▶ Aim of the exercise
Starting at the line with "Viewport: 644px width, 351px", return every line through the final one of the data, word for word. Pictures stay out.

Stored data
▶

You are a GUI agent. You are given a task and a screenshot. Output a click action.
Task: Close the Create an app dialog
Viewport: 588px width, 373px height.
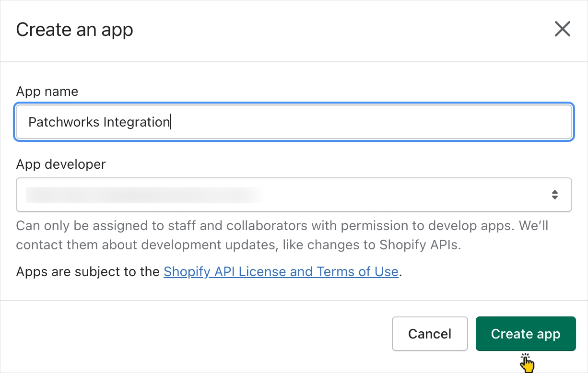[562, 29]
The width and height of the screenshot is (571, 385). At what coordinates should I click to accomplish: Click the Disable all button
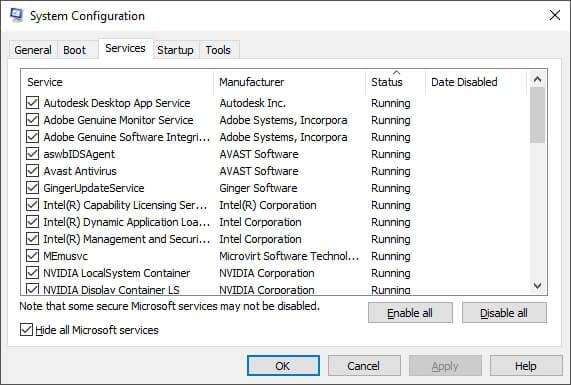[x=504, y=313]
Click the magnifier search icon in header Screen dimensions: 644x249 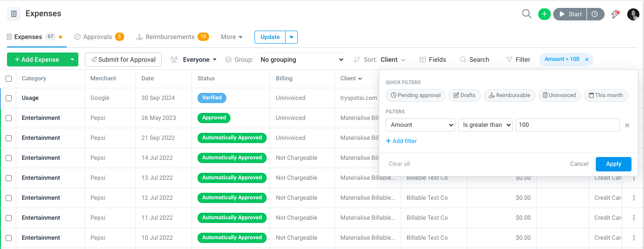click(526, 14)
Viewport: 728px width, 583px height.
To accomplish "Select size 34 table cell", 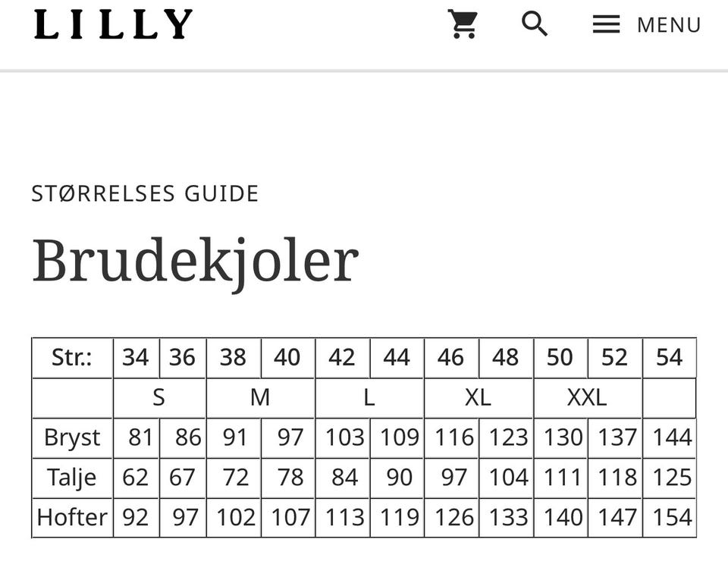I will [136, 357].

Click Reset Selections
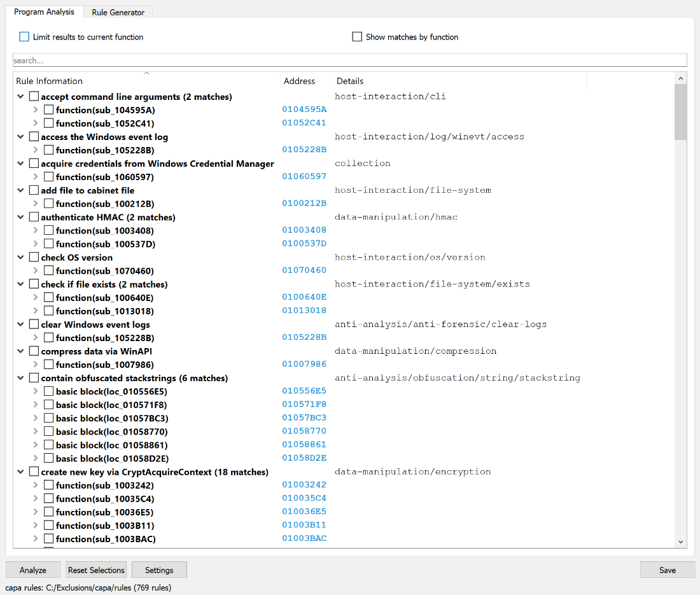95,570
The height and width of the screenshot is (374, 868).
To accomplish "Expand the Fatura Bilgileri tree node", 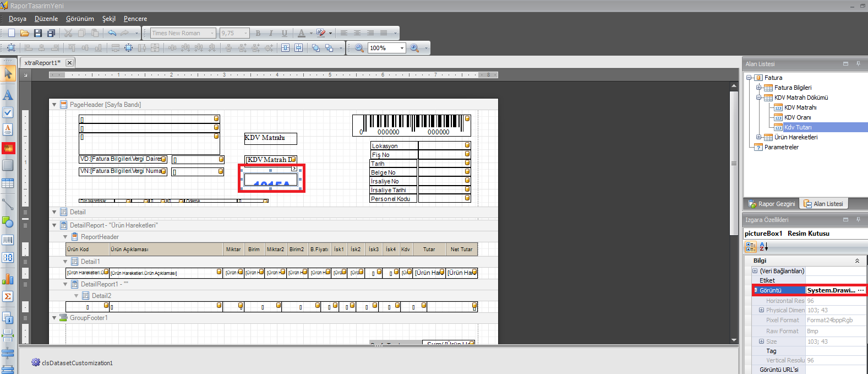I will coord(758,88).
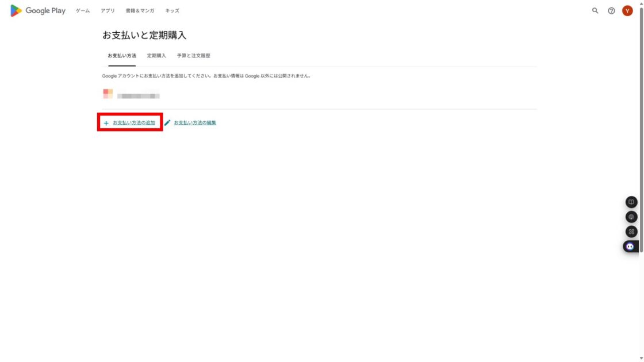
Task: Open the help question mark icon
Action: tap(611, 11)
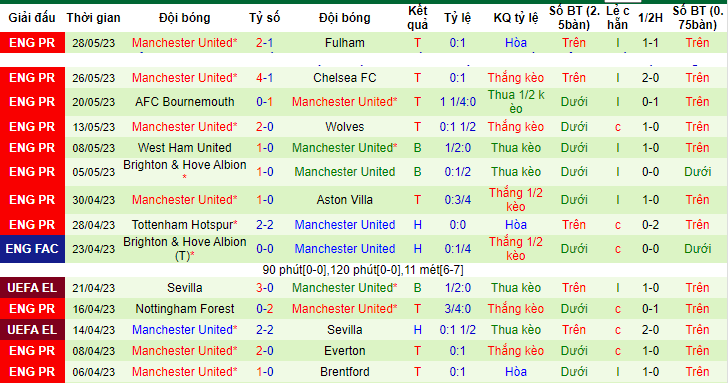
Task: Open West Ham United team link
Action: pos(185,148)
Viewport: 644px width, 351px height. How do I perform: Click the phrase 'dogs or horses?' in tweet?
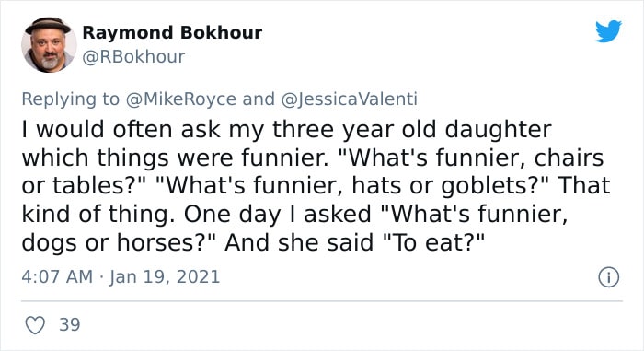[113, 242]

◀

▶ Reply
Viewport: 644px width, 351px height. How do I perform: Click the phrase 'dogs or horses?' in tweet?
[113, 242]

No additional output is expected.